Who’s afraid of designer dogs?


By Jeremy Manier

William Saletan of Slate has a nice piece this week warning of recent developments that could bring genetically selected “designer babies” a step closer to reality. He begins by noting that the idea is so shopworn that he’d stopped taking it seriously – me, too. Then he goes on to list some studies and changing practices by certain fertility clinics that could be a prelude to selection for traits such as gender, eye color and hair color. None of the news items he mentions is scary on its own, but as a group they suggest something troubling is in the air.

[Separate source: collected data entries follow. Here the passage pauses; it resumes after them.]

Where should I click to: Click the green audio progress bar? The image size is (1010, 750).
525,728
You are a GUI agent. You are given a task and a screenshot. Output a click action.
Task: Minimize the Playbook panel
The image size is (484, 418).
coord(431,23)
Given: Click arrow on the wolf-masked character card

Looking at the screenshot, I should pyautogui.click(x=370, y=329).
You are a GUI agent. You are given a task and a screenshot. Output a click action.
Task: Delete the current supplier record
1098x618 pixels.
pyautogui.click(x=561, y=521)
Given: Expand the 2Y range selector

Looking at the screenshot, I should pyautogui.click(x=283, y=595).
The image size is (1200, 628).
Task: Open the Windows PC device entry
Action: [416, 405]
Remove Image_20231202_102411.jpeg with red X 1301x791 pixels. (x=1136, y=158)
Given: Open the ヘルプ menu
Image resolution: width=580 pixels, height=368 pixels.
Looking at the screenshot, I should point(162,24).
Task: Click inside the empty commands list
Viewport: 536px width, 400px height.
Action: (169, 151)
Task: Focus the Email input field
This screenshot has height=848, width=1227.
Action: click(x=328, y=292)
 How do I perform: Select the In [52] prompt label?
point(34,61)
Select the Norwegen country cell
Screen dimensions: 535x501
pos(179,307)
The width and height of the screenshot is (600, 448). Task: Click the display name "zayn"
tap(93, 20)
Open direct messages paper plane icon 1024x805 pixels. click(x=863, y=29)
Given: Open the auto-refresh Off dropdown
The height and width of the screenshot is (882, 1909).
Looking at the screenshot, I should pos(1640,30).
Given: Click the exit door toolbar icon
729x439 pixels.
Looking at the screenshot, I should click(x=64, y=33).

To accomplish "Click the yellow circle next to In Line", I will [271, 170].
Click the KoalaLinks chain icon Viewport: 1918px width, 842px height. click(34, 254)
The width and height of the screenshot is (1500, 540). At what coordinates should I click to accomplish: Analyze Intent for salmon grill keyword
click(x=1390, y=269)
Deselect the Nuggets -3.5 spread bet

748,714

Or that’s what I thought, until I read Will’s post the next day on “designer dogs.” Dogs are basically a designer species – living, drooling examples of eugenics in action. Without thousands of years of artificial selection by humans, dogs as we know them wouldn’t exist. To Will’s mind, dogs are “an ecologically reckless genetic experiment.”

He’s being a little facetious, but just a little. The piece goes on to lament the origins of this year’s winner of the Westminster Kennel Club dog show – a poodle conceived with frozen semen from a former champion dog. That use of standard reproductive technology to make the dead poodle a dad again proves too much – “I want to throw up,” Saletan writes.

Leon Kass has praised the “wisdom of repugnance” in thinking about bioethics, but in this case repugnance seems more silly than wise. Dog breeders have been using frozen sperm since the 1960s. As bioethical dilemmas go, it’s a Brave Old World.

Saletan wants to use dog breeding as an analogy for designer babies, but it may be hopelessly flawed for that purpose because it’s so familiar. Such comfortable examples are of little help in imagining how awful genetic trait selection in human babies would be.